■ **WHAT YOU WILL DO**: Would you restate, word for word, only the lines starting at the one with "Where should I" and ending with the final line of the entries below? Pictures stay out.

■ **THE DATA**:
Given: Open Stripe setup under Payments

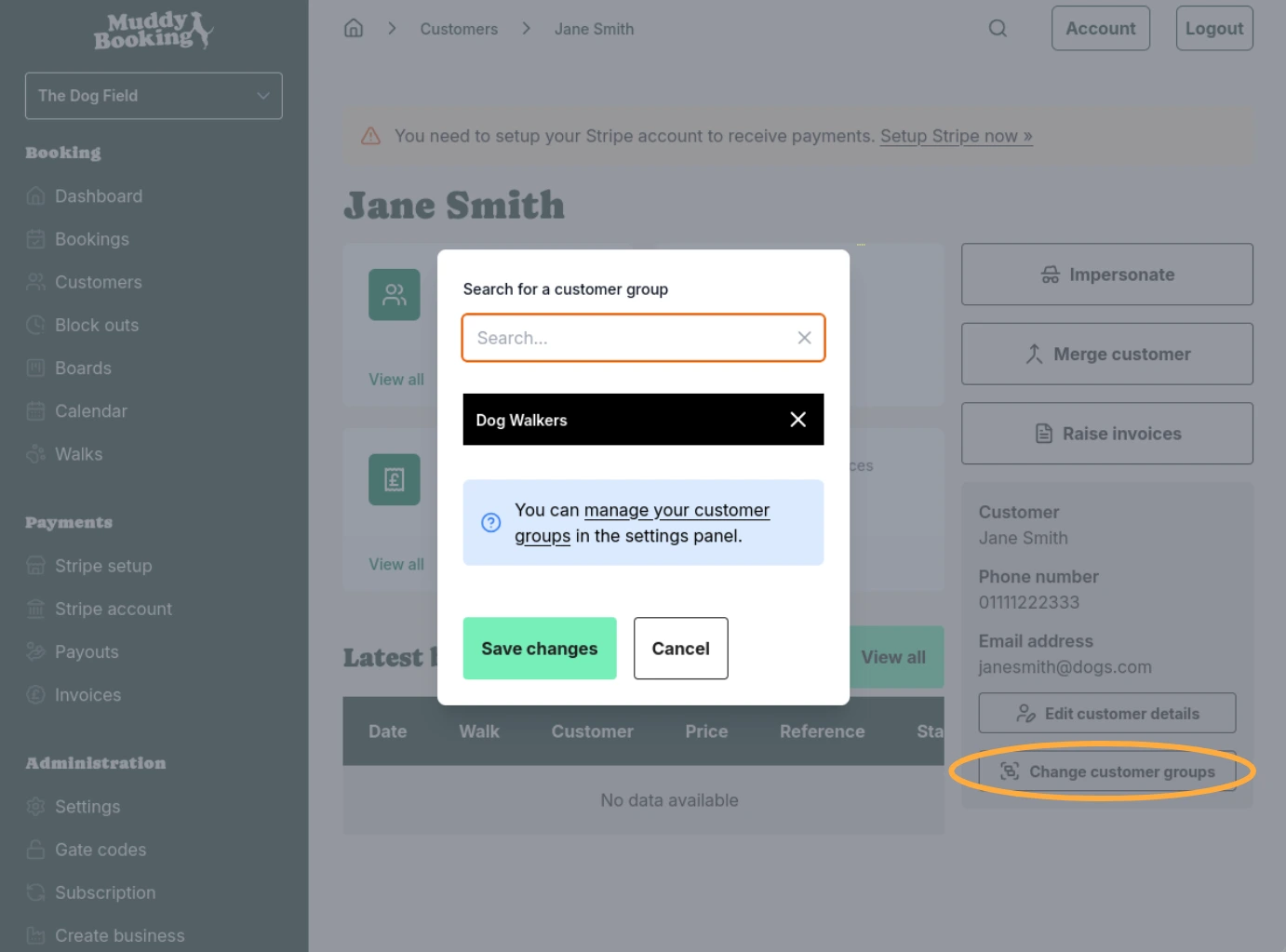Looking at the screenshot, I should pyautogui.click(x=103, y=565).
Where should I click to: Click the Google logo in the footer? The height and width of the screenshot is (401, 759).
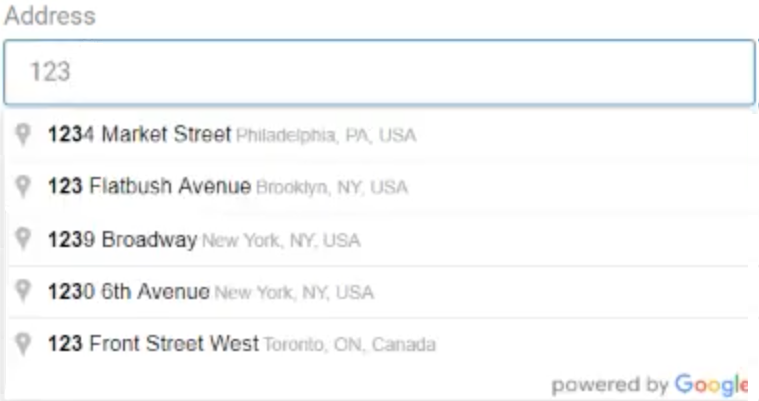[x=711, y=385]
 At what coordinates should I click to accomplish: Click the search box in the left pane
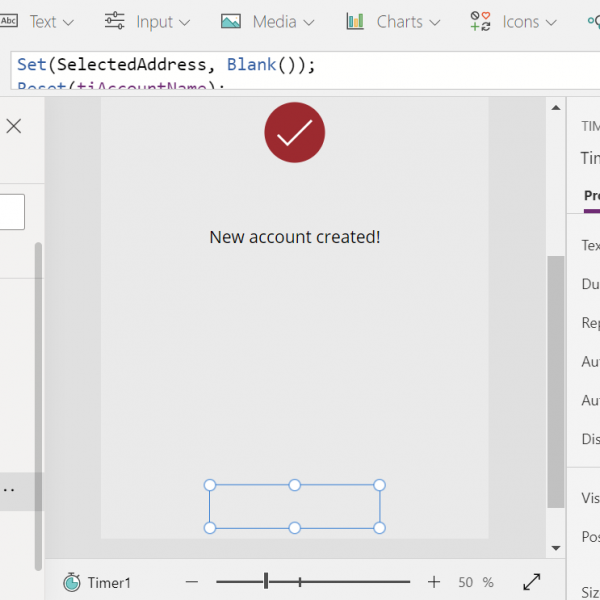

■ **EXERCISE RESPONSE**:
Where should I click to: Click the Google logo in the footer? The height and width of the screenshot is (401, 759).
[x=711, y=385]
 At what coordinates should I click to accomplish: Click the search box in the left pane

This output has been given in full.